» Your assignment
Go through the lines below, tally those that include the word "input", and give only the tally.

» Data to examine
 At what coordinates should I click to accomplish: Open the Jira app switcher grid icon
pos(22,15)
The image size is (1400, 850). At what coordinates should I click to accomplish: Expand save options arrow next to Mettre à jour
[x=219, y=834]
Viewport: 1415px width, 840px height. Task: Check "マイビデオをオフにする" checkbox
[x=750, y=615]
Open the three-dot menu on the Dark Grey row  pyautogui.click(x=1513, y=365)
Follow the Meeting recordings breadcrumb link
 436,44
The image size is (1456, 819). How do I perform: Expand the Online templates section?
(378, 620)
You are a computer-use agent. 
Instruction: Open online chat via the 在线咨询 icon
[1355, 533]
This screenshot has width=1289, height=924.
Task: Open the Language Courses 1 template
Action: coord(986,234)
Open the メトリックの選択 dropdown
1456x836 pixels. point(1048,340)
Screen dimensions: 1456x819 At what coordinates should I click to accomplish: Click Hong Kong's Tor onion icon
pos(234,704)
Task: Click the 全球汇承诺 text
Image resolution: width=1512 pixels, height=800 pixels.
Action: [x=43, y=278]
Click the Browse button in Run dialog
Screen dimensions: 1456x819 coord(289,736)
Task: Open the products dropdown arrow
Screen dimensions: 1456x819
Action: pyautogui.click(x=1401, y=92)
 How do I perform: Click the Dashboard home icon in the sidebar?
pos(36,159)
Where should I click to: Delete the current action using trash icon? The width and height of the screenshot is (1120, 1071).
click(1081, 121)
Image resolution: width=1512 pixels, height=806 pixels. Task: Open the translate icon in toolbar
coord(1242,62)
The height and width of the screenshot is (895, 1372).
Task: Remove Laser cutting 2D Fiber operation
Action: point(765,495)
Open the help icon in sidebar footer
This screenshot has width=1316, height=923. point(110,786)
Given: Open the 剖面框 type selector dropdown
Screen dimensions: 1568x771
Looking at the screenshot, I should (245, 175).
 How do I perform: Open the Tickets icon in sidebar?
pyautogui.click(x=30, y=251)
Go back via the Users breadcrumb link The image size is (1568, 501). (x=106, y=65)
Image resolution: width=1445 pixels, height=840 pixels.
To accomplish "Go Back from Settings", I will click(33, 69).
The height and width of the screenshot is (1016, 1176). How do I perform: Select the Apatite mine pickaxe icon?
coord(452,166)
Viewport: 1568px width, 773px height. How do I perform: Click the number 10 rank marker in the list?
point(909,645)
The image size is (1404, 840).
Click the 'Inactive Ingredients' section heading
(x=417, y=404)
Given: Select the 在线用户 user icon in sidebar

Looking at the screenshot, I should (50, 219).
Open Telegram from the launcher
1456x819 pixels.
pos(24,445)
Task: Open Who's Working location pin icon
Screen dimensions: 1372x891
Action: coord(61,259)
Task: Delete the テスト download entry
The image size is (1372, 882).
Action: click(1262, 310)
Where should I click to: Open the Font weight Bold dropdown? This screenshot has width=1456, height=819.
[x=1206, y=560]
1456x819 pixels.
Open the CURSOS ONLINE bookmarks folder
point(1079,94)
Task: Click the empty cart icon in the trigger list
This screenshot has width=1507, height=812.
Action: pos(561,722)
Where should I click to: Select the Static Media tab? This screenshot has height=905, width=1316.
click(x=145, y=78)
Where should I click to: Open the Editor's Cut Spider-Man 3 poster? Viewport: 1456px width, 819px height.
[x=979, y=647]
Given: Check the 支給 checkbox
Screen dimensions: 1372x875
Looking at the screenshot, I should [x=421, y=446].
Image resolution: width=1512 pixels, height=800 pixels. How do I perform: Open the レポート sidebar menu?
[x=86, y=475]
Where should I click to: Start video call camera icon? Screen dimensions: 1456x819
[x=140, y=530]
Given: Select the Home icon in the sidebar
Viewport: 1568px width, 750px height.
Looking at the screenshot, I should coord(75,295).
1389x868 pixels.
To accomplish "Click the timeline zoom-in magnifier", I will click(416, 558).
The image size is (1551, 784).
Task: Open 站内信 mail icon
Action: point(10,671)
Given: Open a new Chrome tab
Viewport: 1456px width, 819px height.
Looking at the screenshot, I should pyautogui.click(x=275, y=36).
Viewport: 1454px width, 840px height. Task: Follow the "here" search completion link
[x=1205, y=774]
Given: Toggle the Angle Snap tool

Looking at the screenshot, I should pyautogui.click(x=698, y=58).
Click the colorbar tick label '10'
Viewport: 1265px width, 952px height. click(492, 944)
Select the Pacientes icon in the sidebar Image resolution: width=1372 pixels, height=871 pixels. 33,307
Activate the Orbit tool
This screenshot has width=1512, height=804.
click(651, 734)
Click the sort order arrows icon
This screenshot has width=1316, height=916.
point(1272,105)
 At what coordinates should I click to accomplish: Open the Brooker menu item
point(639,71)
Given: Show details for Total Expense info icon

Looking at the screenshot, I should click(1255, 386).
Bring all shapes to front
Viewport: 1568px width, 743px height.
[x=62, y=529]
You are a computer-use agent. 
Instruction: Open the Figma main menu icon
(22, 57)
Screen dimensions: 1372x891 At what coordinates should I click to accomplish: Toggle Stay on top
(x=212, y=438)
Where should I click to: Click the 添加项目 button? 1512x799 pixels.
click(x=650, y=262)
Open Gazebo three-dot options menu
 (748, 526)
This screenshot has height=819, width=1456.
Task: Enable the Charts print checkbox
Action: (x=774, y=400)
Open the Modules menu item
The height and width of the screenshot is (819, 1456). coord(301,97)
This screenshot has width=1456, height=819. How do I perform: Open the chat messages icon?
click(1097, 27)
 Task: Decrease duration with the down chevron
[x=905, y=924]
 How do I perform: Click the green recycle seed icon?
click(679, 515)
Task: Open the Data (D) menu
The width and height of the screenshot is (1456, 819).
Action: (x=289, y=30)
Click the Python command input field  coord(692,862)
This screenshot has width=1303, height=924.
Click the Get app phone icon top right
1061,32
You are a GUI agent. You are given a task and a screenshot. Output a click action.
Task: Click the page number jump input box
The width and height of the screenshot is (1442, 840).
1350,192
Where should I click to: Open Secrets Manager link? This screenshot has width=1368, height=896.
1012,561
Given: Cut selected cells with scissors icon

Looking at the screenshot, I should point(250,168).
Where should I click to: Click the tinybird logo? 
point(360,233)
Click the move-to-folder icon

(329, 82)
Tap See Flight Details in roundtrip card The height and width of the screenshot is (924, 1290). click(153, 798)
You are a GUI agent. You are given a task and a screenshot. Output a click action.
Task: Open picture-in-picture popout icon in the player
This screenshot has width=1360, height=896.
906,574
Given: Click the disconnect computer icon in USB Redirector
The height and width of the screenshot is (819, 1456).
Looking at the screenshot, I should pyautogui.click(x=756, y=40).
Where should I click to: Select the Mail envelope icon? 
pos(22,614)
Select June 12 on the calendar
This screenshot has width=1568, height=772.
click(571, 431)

» Your response
2